Advertisement

Iterative deepening

Started by July 19, 2008 08:37 AM
7 comments, last by crypto_rsa 16 years, 4 months ago
Hi, I have a question about IDA. My algorithm is able to search the game tree to e. g. depth 5 (complete search). During searching to the depth 6 the time runs out. However, some "top-level" branches were investigated completely to depth 6. Is it possible to somehow use the information from them or should I always stick with the result I got only from the completely searched depth (in this case 5). What is the common practice? Deeper results contain more information about the current position but they are not complete.
One would keep the moves at the root sorted, at least so the best move found so far is always the first one. Then you simply return the first move, regardless of whether the depth-6 search was completed or not.

Does that answer your question?

Advertisement
Quote: Original post by alvaro
One would keep the moves at the root sorted, at least so the best move found so far is always the first one. Then you simply return the first move, regardless of whether the depth-6 search was completed or not.

Does that answer your question?


Well, it sorts the moves at the beginning of each iteration based on the results stored in a transposition table (which are likely to come from the last completed iteration), but the order based on deeper results may be different. Yes, the best move from depth-5 search is the first one but that does not guarantee it will be the best one in depth-6 search as well.
Quote: Original post by crypto_rsa
Quote: Original post by alvaro
One would keep the moves at the root sorted, at least so the best move found so far is always the first one. Then you simply return the first move, regardless of whether the depth-6 search was completed or not.

Does that answer your question?


Well, it sorts the moves at the beginning of each iteration based on the results stored in a transposition table (which are likely to come from the last completed iteration), but the order based on deeper results may be different.

Typically you wouldn't use the transposition table for this. I'll post some pseudo-code below.

Quote: Yes, the best move from depth-5 search is the first one but that does not guarantee it will be the best one in depth-6 search as well.

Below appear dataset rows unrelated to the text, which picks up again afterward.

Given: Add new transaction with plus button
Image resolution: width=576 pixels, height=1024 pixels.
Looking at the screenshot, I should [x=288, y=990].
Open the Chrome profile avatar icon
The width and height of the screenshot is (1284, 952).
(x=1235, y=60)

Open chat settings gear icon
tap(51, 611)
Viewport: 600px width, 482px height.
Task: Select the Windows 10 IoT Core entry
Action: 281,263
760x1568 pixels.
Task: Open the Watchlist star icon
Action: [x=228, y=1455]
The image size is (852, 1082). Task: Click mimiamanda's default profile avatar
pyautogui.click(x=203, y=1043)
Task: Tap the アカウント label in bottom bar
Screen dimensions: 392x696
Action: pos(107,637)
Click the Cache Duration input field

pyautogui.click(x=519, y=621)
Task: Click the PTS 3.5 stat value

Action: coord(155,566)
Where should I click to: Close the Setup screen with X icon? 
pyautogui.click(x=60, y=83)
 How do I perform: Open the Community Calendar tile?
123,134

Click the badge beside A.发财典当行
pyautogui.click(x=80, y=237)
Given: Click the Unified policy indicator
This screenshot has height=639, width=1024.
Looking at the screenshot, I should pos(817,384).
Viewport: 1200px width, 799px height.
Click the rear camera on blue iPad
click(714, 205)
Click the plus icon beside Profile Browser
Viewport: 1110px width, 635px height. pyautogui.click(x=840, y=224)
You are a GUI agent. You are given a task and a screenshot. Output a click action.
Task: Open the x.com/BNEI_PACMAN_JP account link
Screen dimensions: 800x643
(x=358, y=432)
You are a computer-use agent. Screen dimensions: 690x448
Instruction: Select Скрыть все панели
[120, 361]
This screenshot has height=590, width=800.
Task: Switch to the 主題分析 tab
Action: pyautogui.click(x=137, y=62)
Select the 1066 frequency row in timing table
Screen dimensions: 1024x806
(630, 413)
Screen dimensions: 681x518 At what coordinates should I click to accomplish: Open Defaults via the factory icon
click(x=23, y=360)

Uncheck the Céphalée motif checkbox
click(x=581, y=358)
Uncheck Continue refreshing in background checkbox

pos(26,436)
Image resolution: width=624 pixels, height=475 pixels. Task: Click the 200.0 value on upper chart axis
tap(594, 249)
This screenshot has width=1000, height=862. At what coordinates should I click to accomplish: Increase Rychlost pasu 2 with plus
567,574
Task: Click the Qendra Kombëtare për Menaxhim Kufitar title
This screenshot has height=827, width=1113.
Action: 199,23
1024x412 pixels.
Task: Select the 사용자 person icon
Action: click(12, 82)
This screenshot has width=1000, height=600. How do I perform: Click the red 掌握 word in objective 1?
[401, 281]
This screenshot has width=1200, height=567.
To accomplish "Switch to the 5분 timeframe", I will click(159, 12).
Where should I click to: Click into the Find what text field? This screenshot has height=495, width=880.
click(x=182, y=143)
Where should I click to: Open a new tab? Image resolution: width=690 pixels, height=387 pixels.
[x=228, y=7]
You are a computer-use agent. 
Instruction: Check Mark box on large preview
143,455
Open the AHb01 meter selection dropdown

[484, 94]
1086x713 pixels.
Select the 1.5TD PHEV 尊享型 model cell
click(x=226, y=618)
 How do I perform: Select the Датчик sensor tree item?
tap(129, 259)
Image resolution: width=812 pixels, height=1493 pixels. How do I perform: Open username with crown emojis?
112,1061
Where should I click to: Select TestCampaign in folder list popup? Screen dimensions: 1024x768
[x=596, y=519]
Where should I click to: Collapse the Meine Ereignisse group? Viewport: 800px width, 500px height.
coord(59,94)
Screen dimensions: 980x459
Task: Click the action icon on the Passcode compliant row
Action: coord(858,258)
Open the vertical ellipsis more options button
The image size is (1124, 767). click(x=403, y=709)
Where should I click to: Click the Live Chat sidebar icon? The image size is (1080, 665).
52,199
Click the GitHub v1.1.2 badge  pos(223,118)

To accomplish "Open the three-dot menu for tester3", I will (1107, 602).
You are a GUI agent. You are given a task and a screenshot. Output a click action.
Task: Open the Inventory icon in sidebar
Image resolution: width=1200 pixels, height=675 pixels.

Of course not. The point is that it is safe to interrupt depth 6 at any point, and you will get a move that is no worse than the move that was best at depth 5. If you don't get the same move as you got in depth 5, it's because the new move has a better score in depth 6.

Here's some pseudo-code (of the C++ variety):
Move think(Position P) {  vector<Move> moves = generate_moves(P);  for(int depth=1; enough_time_left(); ++depth) {    double best_score = -infinity;    for(unsigned i=0; i<moves.size(); ++i) {      double score = alphabeta(apply_move(P, moves), -infinity, -best_score, depth-1);      if(search_interrupted_because_of_timeout())        break;      if(score>best_score) {        score = best_score;        // Move the new best move to the beginning of the list        std::rotate(moves.begin(), moves.begin()+i, moves.begin()+i+1);      }    }  }    return moves[0];}


Quote: Original post by alvaro
Quote: Original post by crypto_rsa
Quote: Original post by alvaro
One would keep the moves at the root sorted, at least so the best move found so far is always the first one. Then you simply return the first move, regardless of whether the depth-6 search was completed or not.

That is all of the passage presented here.